Wikimedia Struggles with AI Crawlers Eating Up Bandwidth

Wikipedia in Ghibli Style

Wikipedia’s parent organization, the Wikimedia Foundation, is facing a growing problem.

Since January 2024, their bandwidth for multimedia files has jumped by 50% – not because more people are reading articles, but because AI Models are constantly scraping their content.

The Battle for Bandwidth: Humans vs. AI

In an open letter, Wikimedia staff explained that their systems were built to handle traffic spikes from human users during big events. But the constant, heavy traffic from AI crawlers is something they weren’t prepared for.

These AI programs are scraping Wikimedia’s free image library to train artificial intelligence models. According to Wikimedia’s data:

  • AI crawlers generate 65% of high-cost content traffic.

Why is this a problem?

When humans browse Wikipedia, they usually look at popular content that Wikimedia has already distributed to data centers around the world.

But AI crawlers don’t care about popularity – they grab everything, including rarely-viewed content that must be pulled from central servers, using more computing resources.

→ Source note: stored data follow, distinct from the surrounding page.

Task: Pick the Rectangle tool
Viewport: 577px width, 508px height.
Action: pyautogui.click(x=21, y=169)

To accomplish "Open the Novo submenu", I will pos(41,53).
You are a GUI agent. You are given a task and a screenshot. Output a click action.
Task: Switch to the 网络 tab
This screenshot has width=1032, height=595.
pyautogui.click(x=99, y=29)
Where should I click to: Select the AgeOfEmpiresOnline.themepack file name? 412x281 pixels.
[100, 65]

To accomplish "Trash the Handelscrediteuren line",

A Growing Industry Problem

Wikimedia isn’t alone. Other organizations like Sourcehut (a Git hosting service), iFixit (a repair website), and ReadTheDocs have all raised concerns about aggressive AI crawlers.

The issue has gotten so serious that Wikimedia’s plan for 2025/2026 specifically aims to:

  • Reduce crawler request rates by 20%.
  • Cut crawler bandwidth usage by 30%.

Their goal is simple: prioritize human users and support their volunteer contributors.

Fighting Back: Can Websites Survive the AI Hunger?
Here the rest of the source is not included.